Without such a goal the life of the bees, with the killing of the drones and
the thousands of offspring of the Queen seemed futile. Similarly all the
sacrifices of the German Herrenvolk [Master Race] would not make sense,
without a goal of world domination -- in which the single individual could
vest much interest.

Before I started to write this text, I consulted Maeterlinck's Life of the
Bees. I hoped to find there motives supporting my attitude. But the contrary
happened: Maeterlinck's poetic philosophy gilds everything which was not
gold itself. And so wonderful are his explanations that one might decline
refuting them, even if one knew they were mere poetry. I had to abandon this
plan. I had to find another subject fitting my purpose.

--Arnold Schoenberg


HENRY MUSIKAR
Information, Media, and Technology Consultant

http://www.urdomain.us/scuffling.htm 


-----Original Message-----
From: owner-pynchon-l at waste.org [mailto:owner-pynchon-l at waste.org] On Behalf
Of robinlandseadel at comcast.net
Sent: Friday, May 30, 2008 9:54 PM
To: P-list
Subject: RE: ATDTDA (33) - pregnancy in Bulgaria or "The Emancipation of
Dissonance"

Of course it's a dark vision, ever heard any Schoenberg?
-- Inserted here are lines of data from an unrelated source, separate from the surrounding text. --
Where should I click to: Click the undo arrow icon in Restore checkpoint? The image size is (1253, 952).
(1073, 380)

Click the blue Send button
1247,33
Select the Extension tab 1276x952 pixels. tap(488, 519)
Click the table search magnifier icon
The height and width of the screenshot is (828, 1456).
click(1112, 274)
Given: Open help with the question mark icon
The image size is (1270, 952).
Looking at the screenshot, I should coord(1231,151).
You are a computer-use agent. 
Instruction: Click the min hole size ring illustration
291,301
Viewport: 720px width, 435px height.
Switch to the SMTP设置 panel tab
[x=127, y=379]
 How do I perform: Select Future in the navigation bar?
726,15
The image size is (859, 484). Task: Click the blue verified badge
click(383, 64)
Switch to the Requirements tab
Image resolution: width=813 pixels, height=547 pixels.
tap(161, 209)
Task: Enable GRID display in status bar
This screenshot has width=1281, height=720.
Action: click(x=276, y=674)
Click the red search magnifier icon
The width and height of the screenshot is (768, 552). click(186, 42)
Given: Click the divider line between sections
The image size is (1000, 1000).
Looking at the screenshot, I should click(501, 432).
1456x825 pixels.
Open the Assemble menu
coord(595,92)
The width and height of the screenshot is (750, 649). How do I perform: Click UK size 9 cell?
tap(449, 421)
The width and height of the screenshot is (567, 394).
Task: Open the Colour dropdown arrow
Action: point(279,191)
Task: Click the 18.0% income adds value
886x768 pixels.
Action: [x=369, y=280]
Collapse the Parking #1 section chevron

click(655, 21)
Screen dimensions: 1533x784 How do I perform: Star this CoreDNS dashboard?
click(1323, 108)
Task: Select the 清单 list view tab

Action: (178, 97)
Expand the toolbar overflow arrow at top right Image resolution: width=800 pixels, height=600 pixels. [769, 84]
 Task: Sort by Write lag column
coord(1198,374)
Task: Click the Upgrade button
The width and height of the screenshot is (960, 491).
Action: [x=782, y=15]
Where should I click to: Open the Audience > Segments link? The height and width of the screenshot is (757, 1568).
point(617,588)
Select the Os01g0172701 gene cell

Of course, Schoenberg/Serialism/Death Of Music was the first 
thing to come to mind. Was it Pierrot Lunaire [1912] that first 
came to mind? Note as well:

                 During the summer of 1910, Schoenberg wrote his 
                 Harmonielehre (Theory of Harmony, Schoenberg 1922), 
                 which to this day remains one of the most influential 
                 music-theory books.

http://en.wikipedia.org/wiki/Arnold_Schoenberg 

Don't forget that this thread extends into GR. I'm voting for Rossini.
myself.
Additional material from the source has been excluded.